- [Assignment] Check each line of the material. Copy those containing "will".

________________

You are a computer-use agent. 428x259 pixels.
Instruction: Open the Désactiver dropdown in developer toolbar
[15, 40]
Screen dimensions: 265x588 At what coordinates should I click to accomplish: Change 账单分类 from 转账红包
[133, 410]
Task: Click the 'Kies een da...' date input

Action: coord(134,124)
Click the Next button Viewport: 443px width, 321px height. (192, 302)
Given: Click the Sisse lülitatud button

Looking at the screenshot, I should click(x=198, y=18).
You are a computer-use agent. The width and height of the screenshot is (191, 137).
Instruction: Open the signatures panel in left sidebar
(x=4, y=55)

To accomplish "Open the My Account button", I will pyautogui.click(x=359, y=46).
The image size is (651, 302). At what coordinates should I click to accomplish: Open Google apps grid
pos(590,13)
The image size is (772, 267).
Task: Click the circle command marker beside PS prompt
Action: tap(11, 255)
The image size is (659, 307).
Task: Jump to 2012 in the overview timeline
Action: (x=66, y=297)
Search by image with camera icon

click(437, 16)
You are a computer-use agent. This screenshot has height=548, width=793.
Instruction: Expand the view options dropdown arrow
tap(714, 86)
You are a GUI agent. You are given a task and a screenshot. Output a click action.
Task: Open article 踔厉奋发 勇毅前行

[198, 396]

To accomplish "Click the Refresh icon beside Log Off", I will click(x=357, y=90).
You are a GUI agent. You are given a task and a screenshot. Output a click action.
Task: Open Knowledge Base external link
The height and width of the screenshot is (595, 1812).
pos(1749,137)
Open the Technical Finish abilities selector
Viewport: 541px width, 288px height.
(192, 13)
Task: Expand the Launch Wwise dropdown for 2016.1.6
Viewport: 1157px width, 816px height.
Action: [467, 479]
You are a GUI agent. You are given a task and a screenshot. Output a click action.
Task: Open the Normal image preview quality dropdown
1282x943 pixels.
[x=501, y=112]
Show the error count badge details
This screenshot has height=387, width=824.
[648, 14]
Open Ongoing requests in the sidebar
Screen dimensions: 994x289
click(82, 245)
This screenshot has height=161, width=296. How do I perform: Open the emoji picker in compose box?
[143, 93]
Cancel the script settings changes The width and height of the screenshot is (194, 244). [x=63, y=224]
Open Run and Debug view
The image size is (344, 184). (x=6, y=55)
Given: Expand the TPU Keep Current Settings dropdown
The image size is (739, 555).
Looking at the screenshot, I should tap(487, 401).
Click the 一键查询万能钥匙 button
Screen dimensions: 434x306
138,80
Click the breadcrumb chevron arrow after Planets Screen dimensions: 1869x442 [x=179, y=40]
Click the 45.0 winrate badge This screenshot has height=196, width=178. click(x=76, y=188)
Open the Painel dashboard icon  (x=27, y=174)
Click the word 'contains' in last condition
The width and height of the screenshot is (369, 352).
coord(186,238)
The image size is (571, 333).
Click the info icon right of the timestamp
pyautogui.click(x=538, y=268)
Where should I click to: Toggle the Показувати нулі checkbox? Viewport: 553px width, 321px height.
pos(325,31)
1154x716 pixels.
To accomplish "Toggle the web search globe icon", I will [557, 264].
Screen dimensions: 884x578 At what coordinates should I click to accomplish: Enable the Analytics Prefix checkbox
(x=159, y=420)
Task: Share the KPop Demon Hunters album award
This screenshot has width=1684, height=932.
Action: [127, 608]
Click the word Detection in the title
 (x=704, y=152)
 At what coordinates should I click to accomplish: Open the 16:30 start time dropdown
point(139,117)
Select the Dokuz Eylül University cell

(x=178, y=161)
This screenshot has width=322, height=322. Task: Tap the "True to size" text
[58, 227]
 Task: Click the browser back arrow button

________________

- [Task answer]
To accomplish "Open the My Account button", I will pyautogui.click(x=359, y=46).
To accomplish "Click the Refresh icon beside Log Off", I will click(x=357, y=90).
To accomplish "Toggle the web search globe icon", I will [557, 264].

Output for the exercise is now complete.